The Problem with Women Entrepreneurs

Wednesday 26th September 2018 07:20 EDT
 

The UK Government’s Treasury Department has just launched a review into barriers for women in business. When I wrote my book about women entrepreneurs, ‘Our Turn’ sponsored by the then Bank of Scotland, little did I know just how many advantages men have thanks to women (and other men blocking women).

Some of the key blockages included, according to research, relative to men, a more realistic sense of success. Men in their cliched bravado tended to be more self confident of their own abilities, (self-attribution bias), and so underestimated the chances of failure and went gung-ho into business.

You’re already familiar with these issues affecting women in the workplace. You are willing to work longer for the same pay as a man, research proves it. Thank you. It makes it easier to pick a man to promote – heck I’m hardly about to move someone up who works the longest hours am I to do the same work?

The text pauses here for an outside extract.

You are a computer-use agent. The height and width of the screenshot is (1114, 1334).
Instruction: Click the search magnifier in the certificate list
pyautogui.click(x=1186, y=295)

And it’s unfortunate because the world needs more women entrepreneurs than ever. It needs more women in business because statistically they are more likely to succeed. It needs more women running top companies FTSE companies, because statistically their share prices do better. It needs more women at heads of Government, because statistically it leads to less wars. It needs more women managing household finances, because statistically it leads to less personal insolvencies.

Other obstacles, and research suggests clichés exist out of reality and experience:

Women, underpaid for the same work as men, earning less by the same age, had fewer resources with which to take the leap, and so less likely to take the leap.

Of course, there is the baby factor, lack of affordable nursery care is well documented, but there is also that fewer women want to go back to work full-time and there the part-time do it from home type of entrepreneurial ventures are less well taught, known about – compared to the office or WeWork based entrepreneurial start up – which again to women with small children may not be suitable.

The role models, reported by some women in our book, were hardened, angry, that they could do it, so why all the whinging – in other words, the sisterhood is sorely lacking other than to self-promote not to hand up others.

Consequently, by self-selecting gender specific role models, they may be accidentally restricting their chances of success.

What of bias in capital availability? Bias in venture capital is well known, and don’t doubt that just as employers think ‘when will you get pregnant’ so do investors.

What is to be done? One thing is greater education of entrepreneurial ventures which can be born from home to a significant size, without massive capital and full-time away from home.

But that is one of many options I will speak to the Treasury about.

Incidentally, I wrote the book, ‘Our Turn’, because when I co-founded the entrepreneur mentoring organisation ‘TiE – The Indus Entrepreneurs’ UK there were hardly any women in the organisation – a fault which was ours, soon remedied, not theirs. Yes, it’s a team effort. If you want more women entrepreneurs, work with the men good at it too.